My faith is founded on a God who is ever changing and never changing; always different and always the same; who is as relevant today, in my life, as he was “In the beginning”.  My faith is founded on ancient ways being fulfilled, not replaced.  God’s ways are timeless and cyclical, not time bound and linear.  There is the security of strong roots and the freedom of the wind of the Spirit that blows where it will.

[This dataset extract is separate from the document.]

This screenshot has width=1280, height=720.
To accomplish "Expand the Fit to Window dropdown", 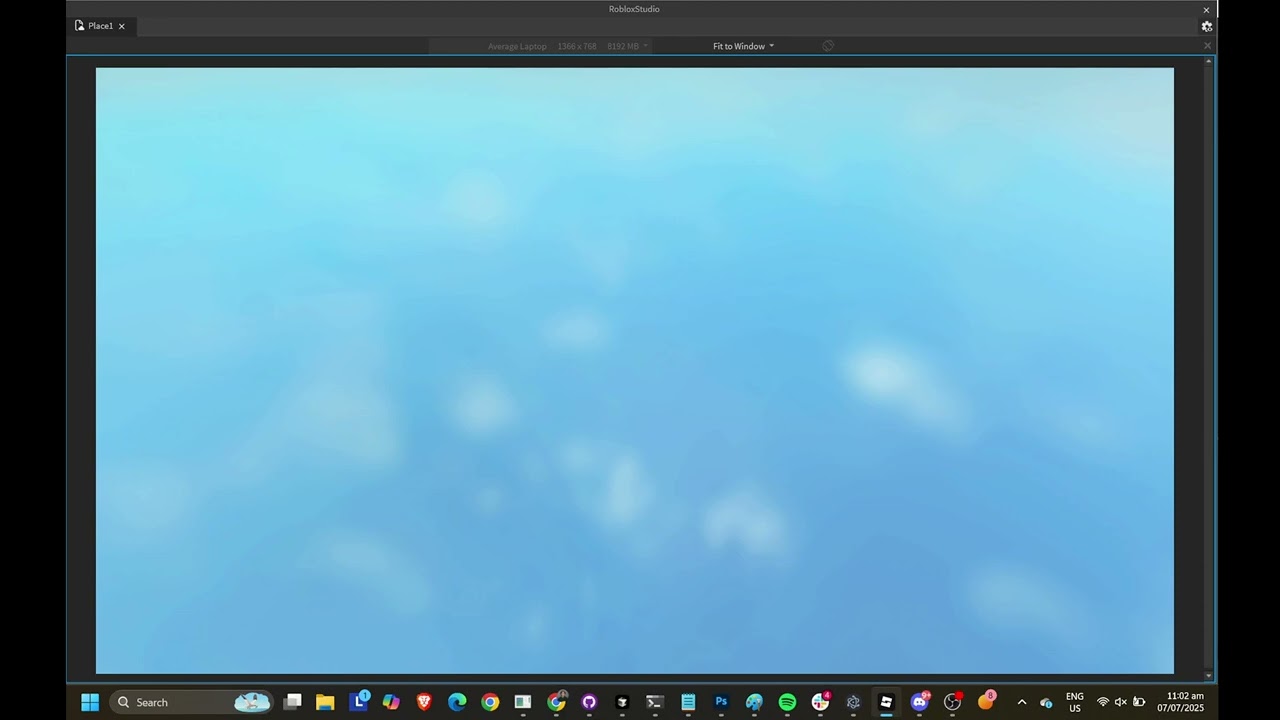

I will always remember the wise woman I spoke with on the phone as I was trying to convince her of a tree treatment the company I was working for wanted to provide.  She lived in the mountains outside of town and I could hear the sincere smile on her face and simplicity of heart when she said, “Oh, honey; these trees have been here long before I came and they will be here long after I pass, and they are doing just fine.”

That’s the Truth about the things that God creates, builds, and organizes.  That’s the wisdom of the ages and the newness of today that my faith in God rests on; nothing more, nothing less.  Every time I look at an old, seasoned tree a sincere smile comes to my face and a simplicity of heart warms my soul.  “Oh honey; I’ve been here long before you came and I will be here long after you pass, and you’re doing just fine.”